İçe Bakışın Sınırları Vardır

Ancak bu alıştırmanın sınırları vardır. Psikanalist Alain Vanier, kişinin kendi içine çok fazla dalmaması gerektiğine inanıyor: “Çabuk engellerle ve kendimizin kaçınılmaz hoşgörüsüyle karşılaşacağız. Psikanalizde şikayetten yola çıkarız ve tedavi bizi acının olduğu yere, tam olarak oraya asla bakmamak için engeller inşa ettiğimiz yere yönlendirmektir. Sorunun püf noktası burada yatıyor.”

Kendimizle yüz yüze geldiğimizde, bizi şaşırtabilecek o tuhaflıkları görmemeye çalışırız.

Bilinçaltının derinliklerinde ne gizlidir, özü nedir? — tam olarak bilincimizin, kendi "ben"imizin yüzleşmeye cesaret edemediği şey bu: çocuklukta bastırılan, her birimiz için, hatta hayatın o zamandan beri bozduğu kişiler için bile ifade edilemez bir acı bölgesi. Gidip yaralarınızı incelemeye, açmaya, dokunmaya, nevroz, tuhaf alışkanlıklar veya kuruntular perdesi altına sakladığımız ağrılı noktalara basmaya nasıl tahammül edebilirsiniz?

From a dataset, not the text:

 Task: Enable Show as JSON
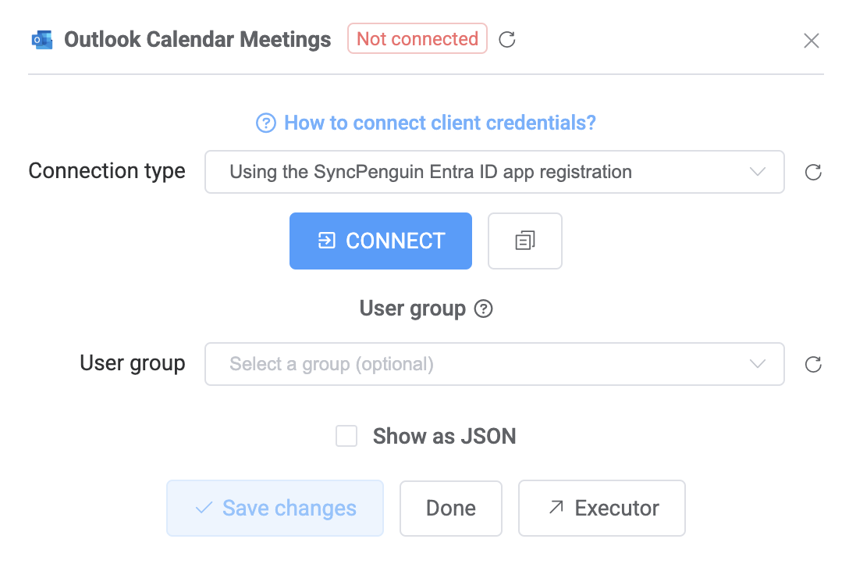(x=346, y=436)
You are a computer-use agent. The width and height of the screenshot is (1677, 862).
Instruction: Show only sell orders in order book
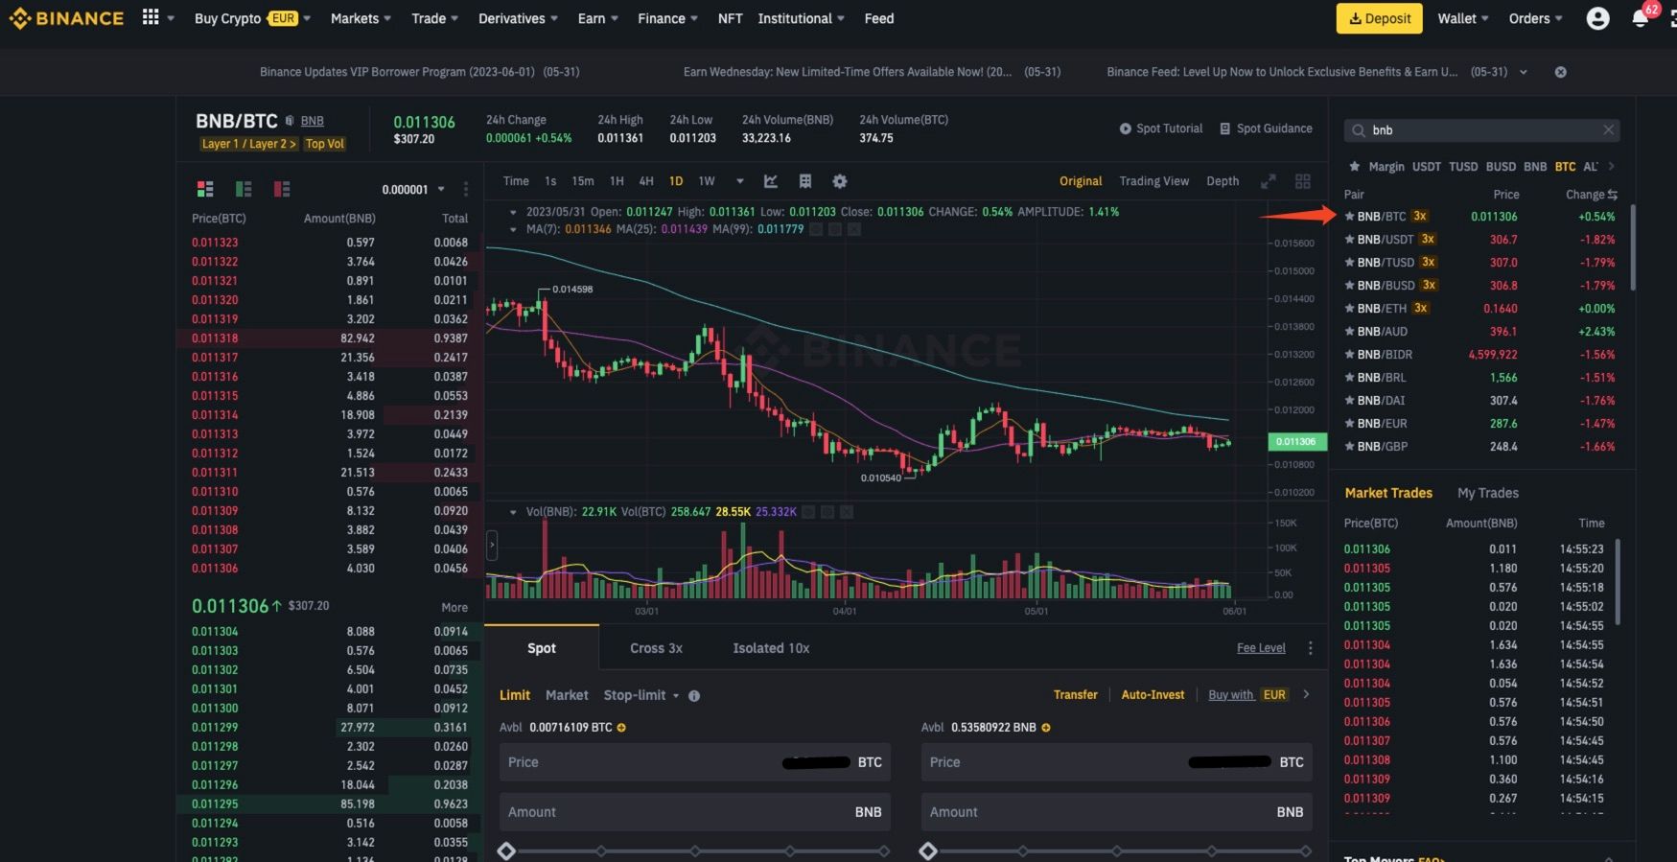(282, 189)
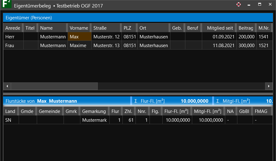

“Kendimizle yüz yüze geldiğimizde, bizi şaşırtabilecek tuhaflıkları görmemeye çalışıyoruz: inanılmaz dil sürçmeleri, gizemli rüyalar. Bunu görmemek için her zaman bir sebep bulacağız - bunun için herhangi bir sebep iyi olacaktır. Bu yüzden bir psikoterapist veya psikanalistin rolü çok önemlidir: kendi iç sınırlarımızı aşmamıza, tek başımıza yapamayacağımız şeyi yapmamıza yardımcı olurlar ”diyor Alain Vanier. "Öte yandan," diye ekliyor Gerard Bonnet, "bir terapi öncesinde, sırasında ve hatta sonrasında iç gözlemle meşgul olursak, etkinliği kat kat daha fazla olacaktır." Bu nedenle, kendi kendine yardım ve bir psikoterapi kursu birbirini dışlamaz, ancak kendimiz üzerinde çalışma yeteneğimizi genişletir.